**EXERCISE DETAILS:** Please set down the data again exactly, minus the pictures.
# # # # # # #
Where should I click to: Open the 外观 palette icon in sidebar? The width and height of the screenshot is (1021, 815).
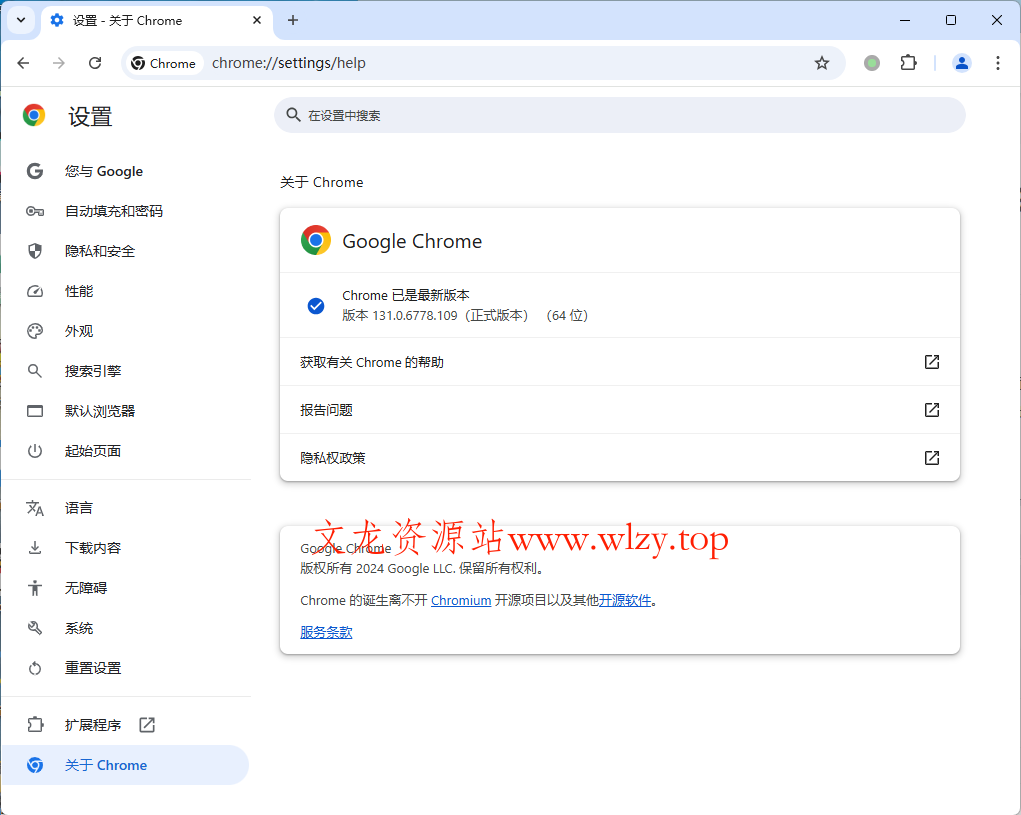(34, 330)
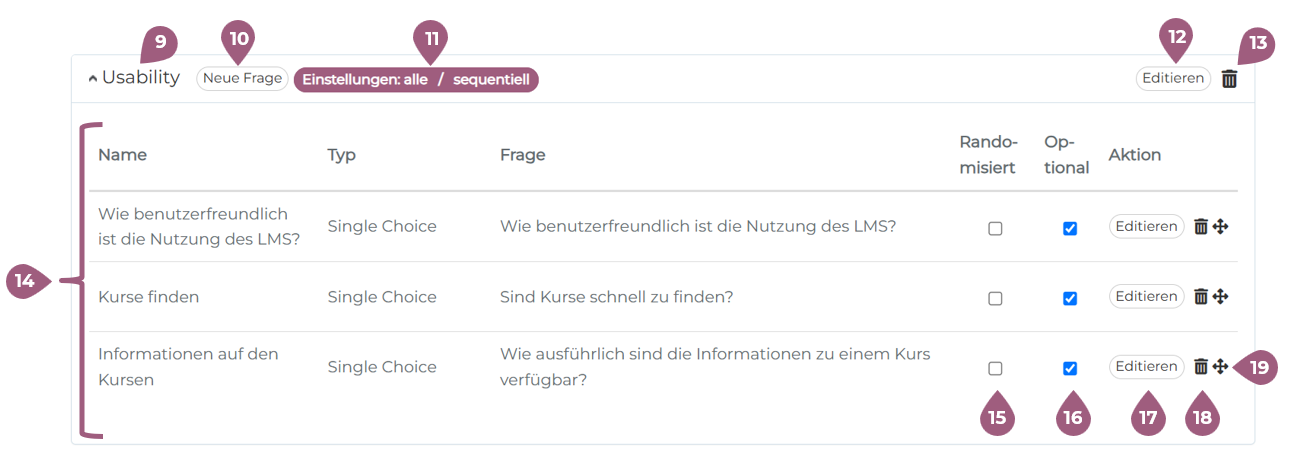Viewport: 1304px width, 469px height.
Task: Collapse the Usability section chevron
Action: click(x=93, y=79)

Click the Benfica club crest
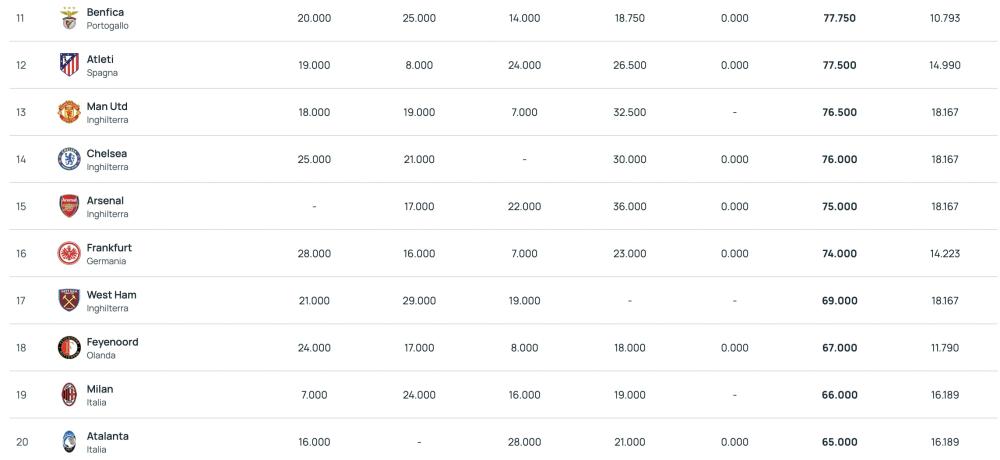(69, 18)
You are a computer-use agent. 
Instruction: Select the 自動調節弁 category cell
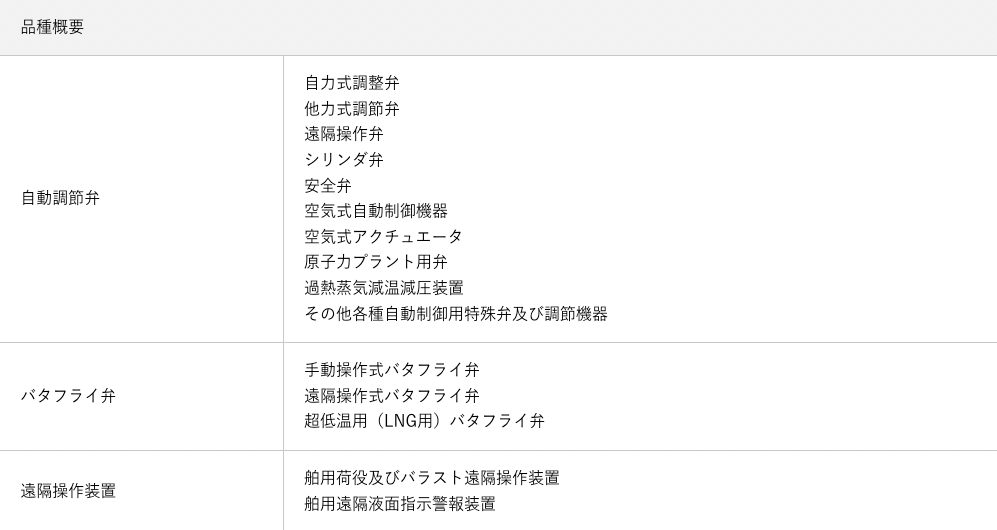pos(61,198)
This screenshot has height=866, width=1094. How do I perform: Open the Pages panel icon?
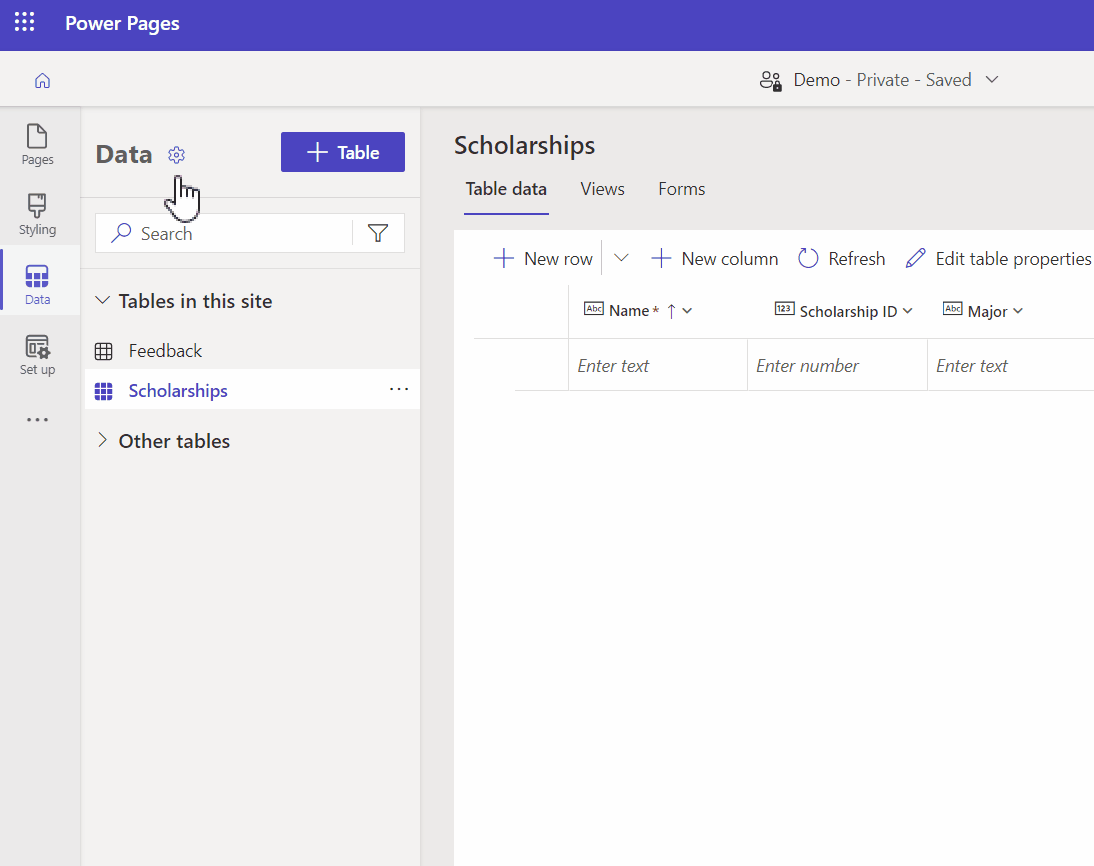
# # # # # # #
**SOLUTION FOR THIS TASK:**
Where should I click to: Open the 外观 palette icon in sidebar? The width and height of the screenshot is (1021, 815).
(34, 330)
Viewport: 1304px width, 469px height.
Task: Collapse the Usability section chevron
Action: click(x=93, y=79)

Click the Benfica club crest
(69, 18)
You are a computer-use agent. 
Instruction: Select the 自動調節弁 category cell
pos(61,198)
This screenshot has height=866, width=1094. How do I perform: Open the Pages panel icon?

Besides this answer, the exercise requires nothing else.